The Sunshine State was an alluring target for the Joe Biden campaign. With 29 electoral votes, Florida has a huge footprint on the electoral map. And unlike some other battleground states, it processes results quickly: A win there would have essentially ended the election in a few hours.
On top of all that, it would have been redemption for Democrats: Barack Obama won the state twice. Hillary Clinton lost it in 2016.
But with most votes counted, it appears Biden’s path to an easy victory nationwide has been shut down. Without putting Florida in his column, Biden has to rely more on the midwestern states — states that may not be called, or even projected, for days.
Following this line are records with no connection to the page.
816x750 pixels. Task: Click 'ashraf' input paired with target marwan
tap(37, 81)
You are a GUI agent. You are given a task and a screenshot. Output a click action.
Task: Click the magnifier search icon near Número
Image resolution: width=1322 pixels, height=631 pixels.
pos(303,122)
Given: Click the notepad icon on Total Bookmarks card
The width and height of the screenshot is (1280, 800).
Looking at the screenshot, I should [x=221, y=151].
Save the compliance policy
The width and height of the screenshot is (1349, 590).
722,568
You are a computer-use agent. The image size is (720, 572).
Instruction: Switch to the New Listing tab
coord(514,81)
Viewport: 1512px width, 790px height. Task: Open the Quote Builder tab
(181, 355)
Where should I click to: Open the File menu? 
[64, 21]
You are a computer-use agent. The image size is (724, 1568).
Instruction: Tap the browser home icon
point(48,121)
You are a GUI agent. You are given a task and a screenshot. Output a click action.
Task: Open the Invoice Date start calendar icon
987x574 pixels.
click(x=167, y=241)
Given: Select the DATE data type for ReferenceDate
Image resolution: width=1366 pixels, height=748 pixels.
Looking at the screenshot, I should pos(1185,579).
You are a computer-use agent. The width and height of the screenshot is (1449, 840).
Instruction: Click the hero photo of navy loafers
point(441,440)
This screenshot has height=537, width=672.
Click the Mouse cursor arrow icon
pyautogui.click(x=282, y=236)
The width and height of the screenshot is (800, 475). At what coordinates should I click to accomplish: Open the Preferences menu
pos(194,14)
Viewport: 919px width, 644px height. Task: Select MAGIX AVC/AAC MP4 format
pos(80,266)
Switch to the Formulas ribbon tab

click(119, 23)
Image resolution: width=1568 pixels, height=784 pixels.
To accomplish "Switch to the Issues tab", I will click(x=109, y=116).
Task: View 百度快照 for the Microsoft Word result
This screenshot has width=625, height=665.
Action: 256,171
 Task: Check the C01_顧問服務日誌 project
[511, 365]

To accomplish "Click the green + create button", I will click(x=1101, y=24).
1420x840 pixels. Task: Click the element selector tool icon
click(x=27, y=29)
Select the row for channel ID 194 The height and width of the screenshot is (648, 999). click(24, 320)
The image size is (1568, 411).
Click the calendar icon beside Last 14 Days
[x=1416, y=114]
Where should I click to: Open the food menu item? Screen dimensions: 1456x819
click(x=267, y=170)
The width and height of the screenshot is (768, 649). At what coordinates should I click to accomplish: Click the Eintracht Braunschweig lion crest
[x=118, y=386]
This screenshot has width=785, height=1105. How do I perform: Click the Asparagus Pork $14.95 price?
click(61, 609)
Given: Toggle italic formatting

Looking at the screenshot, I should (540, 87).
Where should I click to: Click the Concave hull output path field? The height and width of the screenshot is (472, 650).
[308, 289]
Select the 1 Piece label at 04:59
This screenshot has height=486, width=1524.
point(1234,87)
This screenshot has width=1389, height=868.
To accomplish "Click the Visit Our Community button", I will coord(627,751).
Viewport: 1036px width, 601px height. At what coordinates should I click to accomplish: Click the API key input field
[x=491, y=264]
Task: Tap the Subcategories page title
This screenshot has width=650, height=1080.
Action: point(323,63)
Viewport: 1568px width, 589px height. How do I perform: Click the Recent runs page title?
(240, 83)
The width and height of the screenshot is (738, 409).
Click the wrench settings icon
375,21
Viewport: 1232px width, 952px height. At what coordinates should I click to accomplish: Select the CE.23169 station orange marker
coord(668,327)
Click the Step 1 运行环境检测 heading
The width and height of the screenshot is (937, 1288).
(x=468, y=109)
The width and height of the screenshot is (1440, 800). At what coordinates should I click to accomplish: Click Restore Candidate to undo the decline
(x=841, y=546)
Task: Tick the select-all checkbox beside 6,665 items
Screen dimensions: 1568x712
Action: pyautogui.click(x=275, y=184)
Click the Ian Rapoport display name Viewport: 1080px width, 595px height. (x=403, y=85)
With 97% of expected votes counted, The Associated Press reported, Trump was nearly 400,000 votes ahead. Polling in the state that reliably showed Biden ahead, sometimes by a few points, appears to have been too optimistic.
For Trump, meanwhile, the Sunshine state bodes well: If Trump does win Florida, it will largely be due to an underwhelming Biden performance in Miami-Dade County, the state’s most populous. Clinton beat Donald Trump 63% to 34% there in 2016: 624,146 votes to 333,999. Now, the margin is just a few points.
Biden hit his marks, and maybe even outperformed expectations in other parts of the state, according to Kevin Cate, a Florida-based Democratic strategist told TPM.
“There’s lots of good news. That is what was so disappointing about Miami-Dade. It’s that Biden did good enough pretty much everywhere else,” Cate said.
But Biden’s performance in Miami-Dade is “about the most devastating collapse from 2016 possible,” Cate said. He called it an “abject failure at every level.“
“We have to figure it out if we ever want Florida to be considered purple again,” he said.
By keeping Florida in his column, Trump has kept alive his hope of winning reelection. It also significantly decreases the likelihood that the presidential election will be called on the evening of Election Day.
Florida, with its ample pre-pandemic experience conducting mail-in voting, was able to return results much more quickly than what is expected in the Upper Midwestern states that now are likely to determine the ultimate winner of the White House.
That “Blue Wall” of Pennsylvania, Wisconsin and Michigan is where Trump achieved his unexpected victory in 2016, and he’ll have to overcome a polling disadvantage in 2020 to win them again.
Elsewhere, a handful of other close races in states Clinton lost — Ohio, North Carolina, Arizona, and even Texas if the former vice president does surprisingly well there — could help cushion the blow to Biden.